When they're stored/read locally, they're encrypted/decrypted via the Windows Crypto API which uses a key tied to your Windows account.

The locally-encrypted copy can't be decrypted by the server because the keys are local to your account.

So when you connect (let's say via HTTPS), your client gets the credentials decrypted via the appropriate Windows API, then includes them in the HTTPS transmission. HTTPS encrypts the whole communication between client & server using SSL certificates, not just the credentials.

I wanted to point out that decrypting this file is also relatively easy to do in a few lines of Python. I opened my credential file in a text editor and copied the password field into a Python bytestring.

import win32crypt
import base64

B64code = b"AQAAANCMnd8BFdERjHoAwE/Cl+sBAAAA0gRG39G8tEeNNERc7dE/CQAAAAAyAAAAYQB1AHQAaABfAHMAdgBuAC4AcwBpAG0AcABsAGUALgB3AGkAbgBjAHIAeQBwAHQAAAADZgAAwAAAABAAAAB8vKqUfD/lPrHNuMFtgbgeAAAAAASAAACgAAAAEAAAAD2i0OVU7jJCpFMjacfRp7AIAAAAX+9IfPO1DssU\nAAAABzNvUA+WmZn0Olll9otzhObha6o="
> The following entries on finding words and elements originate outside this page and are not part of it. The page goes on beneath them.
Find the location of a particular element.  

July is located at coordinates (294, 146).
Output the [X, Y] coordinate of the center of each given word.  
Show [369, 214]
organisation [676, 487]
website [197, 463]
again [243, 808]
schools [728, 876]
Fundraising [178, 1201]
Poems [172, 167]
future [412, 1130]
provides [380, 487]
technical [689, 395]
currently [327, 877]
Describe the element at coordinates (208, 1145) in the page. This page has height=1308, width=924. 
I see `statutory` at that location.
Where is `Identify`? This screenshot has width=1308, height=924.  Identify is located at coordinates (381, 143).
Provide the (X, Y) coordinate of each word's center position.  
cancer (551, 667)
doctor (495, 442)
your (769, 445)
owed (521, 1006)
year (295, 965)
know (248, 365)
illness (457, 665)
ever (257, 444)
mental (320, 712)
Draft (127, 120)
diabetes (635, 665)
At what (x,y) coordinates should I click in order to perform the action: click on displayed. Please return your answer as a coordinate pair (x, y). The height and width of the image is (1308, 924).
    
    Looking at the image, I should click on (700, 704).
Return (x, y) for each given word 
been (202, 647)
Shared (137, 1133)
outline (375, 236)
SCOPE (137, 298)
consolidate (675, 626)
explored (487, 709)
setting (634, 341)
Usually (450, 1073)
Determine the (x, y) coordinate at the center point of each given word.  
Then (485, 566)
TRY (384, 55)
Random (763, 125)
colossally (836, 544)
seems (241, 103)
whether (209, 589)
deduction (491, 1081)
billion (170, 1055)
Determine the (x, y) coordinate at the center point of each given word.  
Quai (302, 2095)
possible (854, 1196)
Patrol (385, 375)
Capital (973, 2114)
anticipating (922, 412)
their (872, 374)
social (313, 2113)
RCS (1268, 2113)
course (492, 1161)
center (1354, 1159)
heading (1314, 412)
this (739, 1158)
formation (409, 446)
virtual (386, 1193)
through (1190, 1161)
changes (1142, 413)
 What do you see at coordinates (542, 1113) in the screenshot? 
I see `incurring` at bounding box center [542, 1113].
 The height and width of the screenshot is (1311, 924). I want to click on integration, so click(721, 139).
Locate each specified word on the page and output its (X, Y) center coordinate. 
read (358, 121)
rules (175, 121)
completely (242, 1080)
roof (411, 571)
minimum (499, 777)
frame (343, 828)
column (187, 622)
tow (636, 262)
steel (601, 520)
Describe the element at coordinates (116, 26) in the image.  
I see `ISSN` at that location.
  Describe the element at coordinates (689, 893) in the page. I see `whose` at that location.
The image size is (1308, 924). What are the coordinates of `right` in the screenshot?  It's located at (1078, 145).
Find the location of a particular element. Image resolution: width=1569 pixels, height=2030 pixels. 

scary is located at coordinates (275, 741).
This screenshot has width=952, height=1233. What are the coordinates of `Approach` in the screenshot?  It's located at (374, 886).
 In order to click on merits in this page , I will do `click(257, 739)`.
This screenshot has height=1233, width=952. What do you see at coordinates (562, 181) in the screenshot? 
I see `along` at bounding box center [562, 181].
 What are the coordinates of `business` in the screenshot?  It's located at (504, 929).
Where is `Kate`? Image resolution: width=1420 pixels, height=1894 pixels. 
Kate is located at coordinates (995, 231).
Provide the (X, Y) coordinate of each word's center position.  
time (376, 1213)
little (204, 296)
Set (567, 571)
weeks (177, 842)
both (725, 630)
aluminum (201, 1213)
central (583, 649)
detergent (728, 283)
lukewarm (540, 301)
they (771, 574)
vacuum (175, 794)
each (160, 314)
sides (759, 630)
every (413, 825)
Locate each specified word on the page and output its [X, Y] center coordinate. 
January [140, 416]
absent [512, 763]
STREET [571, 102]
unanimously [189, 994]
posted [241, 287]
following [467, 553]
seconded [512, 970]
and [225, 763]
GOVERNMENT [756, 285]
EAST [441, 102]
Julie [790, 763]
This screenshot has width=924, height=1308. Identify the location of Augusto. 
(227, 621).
bytescode = base64.decodebytes(B64code)
plaintext = win32crypt.CryptUnprotectData(bytescode)
print(plaintext)

The output of this gives ('auth_svn.simple.wincrypt', b'1337H4X') which includes the password in the second field. "win32crypt" is part of the pywin32 package and interfaces the same windows API that SVN presumably uses to encrypt it.

rkagerer's answer provides great detail and background and I would not have been able to figure this out without it.